Mais il ne le cache pas, cette qualification express, dans le sillage de matches déjà plutôt expéditifs dans cette quinzaine, va lui permettre d'aborder la finale contre Marin Cilic dans un état de fraicheur absolu. "Je ne vais pas me plaindre, quand tu peux avoir un match rapide, tu prends parce que nos corps sont assez sollicités comme ça au fil des mois alors quand ça arrive, c'est une bonne chose. Pour moi, c'est évidemment très positif."

S'il est désolé pour Hyeon Chung, l'essentiel pour lui, c'est la finalité. Pas le chemin emprunté. "Clairement, il était diminué dans ses déplacements, surtout au deuxième set, a-t-il admis. J'en ai tiré profit. C'est comme ça, je ne peux rien y faire s'il a abandonné. La question n'est pas de savoir si j'aurais préféré jouer un match entier. Je suis juste content d'être en finale pour être honnête. C'était le but en entrant sur le court aujourd'hui et l'objectif est atteint."

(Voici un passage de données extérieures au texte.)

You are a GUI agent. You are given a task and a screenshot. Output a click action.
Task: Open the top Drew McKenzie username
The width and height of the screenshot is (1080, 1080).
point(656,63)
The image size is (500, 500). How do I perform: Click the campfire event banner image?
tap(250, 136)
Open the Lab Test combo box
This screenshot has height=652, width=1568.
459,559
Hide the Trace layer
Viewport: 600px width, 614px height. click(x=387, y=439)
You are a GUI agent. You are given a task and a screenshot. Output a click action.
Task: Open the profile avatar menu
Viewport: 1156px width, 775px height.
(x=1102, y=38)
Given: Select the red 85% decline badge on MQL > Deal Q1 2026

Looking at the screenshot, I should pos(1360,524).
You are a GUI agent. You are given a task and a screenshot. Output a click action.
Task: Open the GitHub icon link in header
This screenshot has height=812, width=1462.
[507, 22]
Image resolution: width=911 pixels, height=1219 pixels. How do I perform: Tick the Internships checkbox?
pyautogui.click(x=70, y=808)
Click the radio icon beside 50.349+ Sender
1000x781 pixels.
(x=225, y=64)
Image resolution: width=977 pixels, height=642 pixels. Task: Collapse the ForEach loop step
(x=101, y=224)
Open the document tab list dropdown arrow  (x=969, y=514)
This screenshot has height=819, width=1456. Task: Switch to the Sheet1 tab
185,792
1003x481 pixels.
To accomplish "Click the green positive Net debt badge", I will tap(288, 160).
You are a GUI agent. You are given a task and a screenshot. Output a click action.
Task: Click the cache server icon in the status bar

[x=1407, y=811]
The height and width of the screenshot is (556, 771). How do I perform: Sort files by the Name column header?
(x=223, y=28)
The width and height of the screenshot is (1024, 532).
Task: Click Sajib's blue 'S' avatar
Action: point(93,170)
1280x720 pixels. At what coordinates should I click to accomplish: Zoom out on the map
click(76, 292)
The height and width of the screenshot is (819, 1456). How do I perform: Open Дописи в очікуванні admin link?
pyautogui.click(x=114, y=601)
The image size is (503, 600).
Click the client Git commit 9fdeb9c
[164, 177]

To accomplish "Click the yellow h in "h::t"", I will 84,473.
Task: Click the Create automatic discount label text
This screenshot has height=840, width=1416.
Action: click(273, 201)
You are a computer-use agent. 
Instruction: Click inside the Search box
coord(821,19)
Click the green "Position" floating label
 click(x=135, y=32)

Comme toujours dans ce type de circonstances, l'essentiel est de rester focalisé sur soi, de faire comme si de rien n'était. "J'ai joué le premier set sans avoir l'impression qu'il était vraiment gêné pour être franc, a expliqué le Bâlois. J'étais très concentré sur mon propre jeu. J'ai débord essayé de l'entraîner dans une filière courte, puis j'ai mixé un peu, avec mon slice de revers, un peu de service-volée." Puis il a réalisé que Chung ne pouvait jouer à 100%. "Il n'était pas nécessaire d'en faire trop à partir de là, poursuit Federer. Ça ne servait à rien de prendre des risques inutiles parce que je savais qu'en le contrôlant depuis ma ligne de fond, ça suffirait." Bien vu.